Just say no to unethical marketing: disablism in health copywriting

I got an email yesterday inviting me to be an affiliate for a health product. By complete coincidence, the product promised to rid its gullible audience of a condition I actually have, so I clicked with interest.

The video sales letter, within three short minutes, was outrageously offensive. And I don’t say that lightly. A man was offered life-saving surgery that involved amputating a leg. This is a big deal for anybody, of course. I would not downplay that. But the alternative was death.

An Indigenous Two-Spirit person ties their shoelaces while sitting in a chair. They are dressed in all black and have braided hair, tattoos, and a prosthetic leg.
An Indigenous Two-Spirit person ties their shoelaces while sitting in a chair. They are dressed in all black and have braided hair, tattoos, and a prosthetic leg.

Phew, you’d think. It will be a big change to my life to lose a limb, but if it will stop me from dying then sure, let’s do it.

But no. Instead, yer man in the video described his hypothetical future as being “the poor cripple in the corner with a pathetic-looking stump”, he says he would be “half a man” and that to submit to disability would make him a “crushing failure” and mean he was “letting everybody down”.

Of course this is an effective sales tactic. He is playing directly into the fears of people who have never been disabled – the “worried well” – and exaggerating and agitating them to build up to the solution: his information product at a mere $37 (with FOUR upsells, the affiliate manager’s email tells me).

It’s basic copywriting – using the PAS method where you open with a problem (P), agitate it (A) and then present your product or service as the solution (S).

But when your lazy copywriting leads to the exacerbation of deadly stereotypes against disabled people, it becomes dangerous. It is highly unethical.

I don’t doubt the company will get conversions. But we have to question whether bagging a sale is worth dehumanising a vast proportion of the population.

(Clue: it is not.)

I sent the following email to the affiliate manager who had emailed me:

Hi [person],

 

Thanks for your email. As somebody with [the health condition in question], I should have absolutely been your target audience for this promotion. As it is, it is absolutely offensive to anybody who is disabled, whether with [this condition] or not. The attitudes and language expressed in the first few minutes of the video were outdated by the 1970s and should certainly have no place in the modern world.

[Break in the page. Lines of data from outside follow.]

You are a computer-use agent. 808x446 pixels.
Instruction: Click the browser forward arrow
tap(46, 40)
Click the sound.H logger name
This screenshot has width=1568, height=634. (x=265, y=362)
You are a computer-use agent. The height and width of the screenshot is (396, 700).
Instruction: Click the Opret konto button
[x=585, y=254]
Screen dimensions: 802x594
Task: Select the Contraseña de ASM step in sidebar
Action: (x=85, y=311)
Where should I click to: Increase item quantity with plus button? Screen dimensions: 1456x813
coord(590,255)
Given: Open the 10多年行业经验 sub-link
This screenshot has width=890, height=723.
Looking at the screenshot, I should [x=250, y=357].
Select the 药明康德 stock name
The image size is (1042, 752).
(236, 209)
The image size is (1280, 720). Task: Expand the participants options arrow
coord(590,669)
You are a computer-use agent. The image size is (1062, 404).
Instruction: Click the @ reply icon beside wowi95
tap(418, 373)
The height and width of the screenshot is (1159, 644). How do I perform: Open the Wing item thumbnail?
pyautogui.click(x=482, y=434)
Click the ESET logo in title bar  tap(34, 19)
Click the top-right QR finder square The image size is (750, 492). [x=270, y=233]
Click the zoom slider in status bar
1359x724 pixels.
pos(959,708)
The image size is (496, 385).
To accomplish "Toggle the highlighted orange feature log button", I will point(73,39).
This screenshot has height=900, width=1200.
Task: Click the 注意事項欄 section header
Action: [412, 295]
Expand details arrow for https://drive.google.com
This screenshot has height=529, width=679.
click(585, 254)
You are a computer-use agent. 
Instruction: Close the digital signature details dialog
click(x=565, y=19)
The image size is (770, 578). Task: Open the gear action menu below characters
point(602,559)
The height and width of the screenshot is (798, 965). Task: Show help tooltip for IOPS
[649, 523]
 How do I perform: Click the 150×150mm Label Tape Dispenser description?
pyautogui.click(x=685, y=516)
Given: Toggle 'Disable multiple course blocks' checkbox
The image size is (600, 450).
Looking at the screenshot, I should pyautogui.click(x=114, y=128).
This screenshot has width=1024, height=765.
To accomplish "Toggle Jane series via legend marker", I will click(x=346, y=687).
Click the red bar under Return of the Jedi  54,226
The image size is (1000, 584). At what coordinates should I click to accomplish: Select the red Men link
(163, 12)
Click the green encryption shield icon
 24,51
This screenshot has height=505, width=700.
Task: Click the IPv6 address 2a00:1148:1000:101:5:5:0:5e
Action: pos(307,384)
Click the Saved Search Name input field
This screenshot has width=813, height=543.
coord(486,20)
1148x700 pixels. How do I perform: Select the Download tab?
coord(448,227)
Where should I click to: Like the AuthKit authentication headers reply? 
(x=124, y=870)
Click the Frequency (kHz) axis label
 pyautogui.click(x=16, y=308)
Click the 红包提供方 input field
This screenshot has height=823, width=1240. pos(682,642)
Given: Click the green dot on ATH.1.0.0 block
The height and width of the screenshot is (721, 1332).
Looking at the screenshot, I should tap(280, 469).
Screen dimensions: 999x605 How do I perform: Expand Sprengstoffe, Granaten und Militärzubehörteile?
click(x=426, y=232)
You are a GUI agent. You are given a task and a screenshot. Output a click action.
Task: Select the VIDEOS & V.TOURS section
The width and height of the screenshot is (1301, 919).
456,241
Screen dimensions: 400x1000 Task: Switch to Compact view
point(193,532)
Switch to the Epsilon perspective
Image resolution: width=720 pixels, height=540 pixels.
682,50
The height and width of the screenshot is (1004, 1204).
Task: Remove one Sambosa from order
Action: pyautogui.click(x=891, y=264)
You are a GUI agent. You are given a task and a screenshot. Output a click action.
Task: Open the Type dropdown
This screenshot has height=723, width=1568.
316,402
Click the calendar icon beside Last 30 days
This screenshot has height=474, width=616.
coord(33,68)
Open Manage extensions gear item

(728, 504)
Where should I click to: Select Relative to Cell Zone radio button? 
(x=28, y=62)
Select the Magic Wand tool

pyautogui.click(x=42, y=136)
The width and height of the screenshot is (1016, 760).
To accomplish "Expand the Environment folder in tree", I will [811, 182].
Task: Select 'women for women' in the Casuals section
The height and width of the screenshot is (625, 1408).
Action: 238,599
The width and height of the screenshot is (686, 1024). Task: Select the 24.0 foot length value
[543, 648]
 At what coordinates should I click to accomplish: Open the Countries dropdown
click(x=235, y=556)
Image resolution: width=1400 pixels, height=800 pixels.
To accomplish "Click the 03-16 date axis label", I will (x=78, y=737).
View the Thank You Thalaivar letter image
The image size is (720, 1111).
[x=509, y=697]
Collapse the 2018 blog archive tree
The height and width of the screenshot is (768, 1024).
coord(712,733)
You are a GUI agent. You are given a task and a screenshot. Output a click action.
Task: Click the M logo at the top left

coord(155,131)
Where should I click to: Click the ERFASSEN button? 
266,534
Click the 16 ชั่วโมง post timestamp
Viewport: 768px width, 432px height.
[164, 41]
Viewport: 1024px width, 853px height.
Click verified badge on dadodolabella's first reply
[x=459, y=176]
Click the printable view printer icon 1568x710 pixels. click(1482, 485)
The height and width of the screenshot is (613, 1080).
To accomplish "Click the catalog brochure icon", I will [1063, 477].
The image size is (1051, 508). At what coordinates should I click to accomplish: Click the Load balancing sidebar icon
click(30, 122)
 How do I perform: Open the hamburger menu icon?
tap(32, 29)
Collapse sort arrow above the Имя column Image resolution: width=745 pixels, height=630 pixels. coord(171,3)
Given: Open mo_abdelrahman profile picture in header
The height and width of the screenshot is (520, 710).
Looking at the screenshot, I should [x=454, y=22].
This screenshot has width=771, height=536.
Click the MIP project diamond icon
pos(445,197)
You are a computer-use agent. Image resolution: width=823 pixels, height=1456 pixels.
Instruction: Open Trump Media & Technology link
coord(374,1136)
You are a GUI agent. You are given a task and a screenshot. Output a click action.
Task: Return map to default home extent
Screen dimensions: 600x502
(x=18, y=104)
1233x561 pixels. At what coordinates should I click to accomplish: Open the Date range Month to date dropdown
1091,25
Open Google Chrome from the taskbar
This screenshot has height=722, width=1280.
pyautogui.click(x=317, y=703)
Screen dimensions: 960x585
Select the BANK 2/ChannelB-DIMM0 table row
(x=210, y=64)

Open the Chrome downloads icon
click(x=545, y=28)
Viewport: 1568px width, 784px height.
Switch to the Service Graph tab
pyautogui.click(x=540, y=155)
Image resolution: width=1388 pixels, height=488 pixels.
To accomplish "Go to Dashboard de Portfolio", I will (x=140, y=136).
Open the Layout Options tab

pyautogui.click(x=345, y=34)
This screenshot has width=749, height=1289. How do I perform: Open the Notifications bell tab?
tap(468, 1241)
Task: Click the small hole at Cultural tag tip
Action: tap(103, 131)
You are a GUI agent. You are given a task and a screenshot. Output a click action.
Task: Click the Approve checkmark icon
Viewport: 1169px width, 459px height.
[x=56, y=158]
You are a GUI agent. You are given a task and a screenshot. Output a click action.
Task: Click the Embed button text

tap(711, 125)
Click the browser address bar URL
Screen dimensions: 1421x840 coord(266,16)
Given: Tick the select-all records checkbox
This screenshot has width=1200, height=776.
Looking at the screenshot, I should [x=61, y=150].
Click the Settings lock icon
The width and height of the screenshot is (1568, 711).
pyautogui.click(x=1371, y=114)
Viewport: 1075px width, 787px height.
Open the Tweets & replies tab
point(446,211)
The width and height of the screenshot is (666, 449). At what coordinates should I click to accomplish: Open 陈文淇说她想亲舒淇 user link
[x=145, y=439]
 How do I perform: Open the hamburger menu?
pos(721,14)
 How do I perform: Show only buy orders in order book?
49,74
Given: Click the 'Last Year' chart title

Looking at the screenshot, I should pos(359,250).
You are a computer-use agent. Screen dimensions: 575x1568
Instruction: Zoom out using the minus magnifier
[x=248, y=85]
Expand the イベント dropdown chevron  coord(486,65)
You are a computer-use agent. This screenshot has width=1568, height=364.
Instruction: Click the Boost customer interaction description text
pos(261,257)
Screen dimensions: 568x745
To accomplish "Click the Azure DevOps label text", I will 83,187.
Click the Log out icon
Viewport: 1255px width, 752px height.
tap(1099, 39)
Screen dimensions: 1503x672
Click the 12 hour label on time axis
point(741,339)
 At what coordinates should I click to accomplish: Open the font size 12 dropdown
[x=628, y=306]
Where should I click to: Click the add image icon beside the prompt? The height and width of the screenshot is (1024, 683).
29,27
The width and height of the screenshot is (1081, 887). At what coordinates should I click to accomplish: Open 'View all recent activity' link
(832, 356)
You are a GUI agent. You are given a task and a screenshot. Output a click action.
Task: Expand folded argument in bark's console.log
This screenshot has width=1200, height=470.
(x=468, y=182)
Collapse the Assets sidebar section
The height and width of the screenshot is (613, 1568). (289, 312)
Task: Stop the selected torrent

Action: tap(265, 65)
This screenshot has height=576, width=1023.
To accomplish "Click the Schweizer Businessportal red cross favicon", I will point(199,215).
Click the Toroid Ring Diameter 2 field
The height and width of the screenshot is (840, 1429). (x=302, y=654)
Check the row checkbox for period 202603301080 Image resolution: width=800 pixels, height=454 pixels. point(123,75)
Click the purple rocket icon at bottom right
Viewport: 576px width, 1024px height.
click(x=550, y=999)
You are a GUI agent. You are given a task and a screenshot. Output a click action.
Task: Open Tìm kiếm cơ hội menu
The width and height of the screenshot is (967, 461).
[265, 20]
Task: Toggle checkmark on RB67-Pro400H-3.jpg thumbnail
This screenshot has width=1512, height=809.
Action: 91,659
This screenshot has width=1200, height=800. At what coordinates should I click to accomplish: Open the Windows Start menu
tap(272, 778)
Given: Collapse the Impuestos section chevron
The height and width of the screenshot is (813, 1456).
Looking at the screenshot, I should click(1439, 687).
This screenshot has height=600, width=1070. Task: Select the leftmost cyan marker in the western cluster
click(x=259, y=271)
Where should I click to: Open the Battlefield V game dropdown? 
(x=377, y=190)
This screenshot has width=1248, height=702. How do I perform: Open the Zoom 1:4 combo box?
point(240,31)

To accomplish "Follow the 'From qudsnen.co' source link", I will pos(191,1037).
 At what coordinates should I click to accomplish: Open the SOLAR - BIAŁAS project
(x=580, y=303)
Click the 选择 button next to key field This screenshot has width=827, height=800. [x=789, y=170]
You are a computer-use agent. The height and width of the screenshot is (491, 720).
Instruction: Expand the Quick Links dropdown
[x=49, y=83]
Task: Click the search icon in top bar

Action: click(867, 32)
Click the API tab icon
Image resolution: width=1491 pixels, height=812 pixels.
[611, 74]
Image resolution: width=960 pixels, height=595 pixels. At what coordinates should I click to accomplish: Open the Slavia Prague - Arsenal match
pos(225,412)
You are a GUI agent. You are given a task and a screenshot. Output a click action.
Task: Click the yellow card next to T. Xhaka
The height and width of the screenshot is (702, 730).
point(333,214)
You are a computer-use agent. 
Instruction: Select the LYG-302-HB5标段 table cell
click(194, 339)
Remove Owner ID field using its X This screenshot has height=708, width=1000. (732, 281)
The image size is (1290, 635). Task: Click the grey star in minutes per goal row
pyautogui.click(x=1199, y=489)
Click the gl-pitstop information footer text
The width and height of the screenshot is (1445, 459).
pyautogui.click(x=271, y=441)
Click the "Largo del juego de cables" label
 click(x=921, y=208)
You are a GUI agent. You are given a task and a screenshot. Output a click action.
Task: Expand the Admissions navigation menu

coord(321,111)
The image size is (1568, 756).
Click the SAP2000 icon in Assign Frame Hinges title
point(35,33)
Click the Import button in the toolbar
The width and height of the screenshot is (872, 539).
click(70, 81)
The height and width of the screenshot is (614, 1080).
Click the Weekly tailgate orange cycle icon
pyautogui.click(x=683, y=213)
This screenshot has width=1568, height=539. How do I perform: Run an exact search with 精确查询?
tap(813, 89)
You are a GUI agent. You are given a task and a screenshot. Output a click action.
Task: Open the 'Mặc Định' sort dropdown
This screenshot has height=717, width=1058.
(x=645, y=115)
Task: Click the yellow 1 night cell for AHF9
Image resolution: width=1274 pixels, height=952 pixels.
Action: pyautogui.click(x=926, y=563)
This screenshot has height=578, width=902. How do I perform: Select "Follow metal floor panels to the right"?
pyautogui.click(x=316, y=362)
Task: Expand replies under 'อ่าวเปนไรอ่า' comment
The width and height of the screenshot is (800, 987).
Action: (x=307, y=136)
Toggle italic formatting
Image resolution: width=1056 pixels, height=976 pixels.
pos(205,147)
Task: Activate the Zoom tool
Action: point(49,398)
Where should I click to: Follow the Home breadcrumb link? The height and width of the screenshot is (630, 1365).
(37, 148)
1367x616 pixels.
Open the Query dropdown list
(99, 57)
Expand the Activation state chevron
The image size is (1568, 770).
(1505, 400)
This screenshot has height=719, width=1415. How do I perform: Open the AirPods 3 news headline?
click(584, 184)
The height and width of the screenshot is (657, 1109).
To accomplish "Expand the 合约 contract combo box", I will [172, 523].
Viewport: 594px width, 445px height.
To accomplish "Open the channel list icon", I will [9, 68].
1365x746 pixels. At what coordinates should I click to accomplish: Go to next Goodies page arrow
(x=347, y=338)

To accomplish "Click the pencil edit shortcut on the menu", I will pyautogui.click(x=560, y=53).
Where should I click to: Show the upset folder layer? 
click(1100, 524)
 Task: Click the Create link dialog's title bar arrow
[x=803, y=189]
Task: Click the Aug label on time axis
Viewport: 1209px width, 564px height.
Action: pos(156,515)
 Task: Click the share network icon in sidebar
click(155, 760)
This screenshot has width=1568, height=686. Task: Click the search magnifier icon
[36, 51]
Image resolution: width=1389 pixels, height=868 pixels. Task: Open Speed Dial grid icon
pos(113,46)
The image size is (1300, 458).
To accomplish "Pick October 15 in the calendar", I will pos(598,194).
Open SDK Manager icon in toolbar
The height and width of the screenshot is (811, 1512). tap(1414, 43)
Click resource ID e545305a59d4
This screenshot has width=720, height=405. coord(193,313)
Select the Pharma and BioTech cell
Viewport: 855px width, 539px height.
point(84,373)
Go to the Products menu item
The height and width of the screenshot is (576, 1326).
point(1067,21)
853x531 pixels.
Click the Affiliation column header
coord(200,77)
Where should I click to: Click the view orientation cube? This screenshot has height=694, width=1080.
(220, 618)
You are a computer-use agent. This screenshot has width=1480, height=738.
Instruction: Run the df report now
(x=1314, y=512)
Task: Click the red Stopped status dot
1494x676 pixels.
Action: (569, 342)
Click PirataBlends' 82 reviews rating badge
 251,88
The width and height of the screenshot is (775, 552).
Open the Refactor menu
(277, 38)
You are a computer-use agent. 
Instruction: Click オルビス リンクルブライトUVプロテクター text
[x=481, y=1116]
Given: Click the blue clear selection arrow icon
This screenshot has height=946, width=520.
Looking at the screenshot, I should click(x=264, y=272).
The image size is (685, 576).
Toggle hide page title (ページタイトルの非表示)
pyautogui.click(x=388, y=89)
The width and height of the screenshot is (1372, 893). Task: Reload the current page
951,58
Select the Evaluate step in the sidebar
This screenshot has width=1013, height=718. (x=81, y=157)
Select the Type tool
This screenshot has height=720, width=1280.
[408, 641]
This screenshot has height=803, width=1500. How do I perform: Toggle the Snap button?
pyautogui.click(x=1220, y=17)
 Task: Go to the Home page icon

I don’t doubt that some viewers will convert, but this is because you play on prejudiced fears that are reinforced by sales letters like this one. Those conversions come at an ethical price and that is not something I want to be part of. It is something your company should rethink if it wants to profess having any values other than fear-mongering and spreading misinformation as a way to make money.

The character in your video is offered life-saving surgery, which he somehow turns into something negative, some kind of tragedy.  A hypothetical tragedy, cured by your $37 info product. If Mark’s friends would pity him, think of him as “the poor cripple in the corner with a pathetic-looking stump” then he needs new friends. And if he thinks of himself as “half a man” as a wheelchair user, as a “crushing failure”, and that the idea that becoming disabled is the same as “letting everybody down”, then he needs to get some perspective and expose himself to the real world a bit. Actual disabled people don’t think of ourselves that way, or not for long at least. Because we have a life to get on with.

Reinforcing the message that disabled lives are not worth living is something your company should absolutely rethink.

Philippa Willitts

Time will tell whether I get a response. I do not expect them to make any changes, but I needed them to know that there are better ways of approaching sales and there are less dehumanising ways to address a disabled, or soon-to-be disabled, audience.

Just because something makes a sale does not mean we should do it. A focus on ethical approaches to copywriting and marketing has to be the way forward.

Edited to add: to my genuine surprise, I got a reply to the email above that thanked me for raising my concerns and the affiliate manager has fed back to the team with the suggestion of removing that portion of the video. They said they had not seen it that way but could now appreciate how inappropriate it was. Credit where it’s due, my feedback was listened to and hopefully the person in charge of the campaign will listen.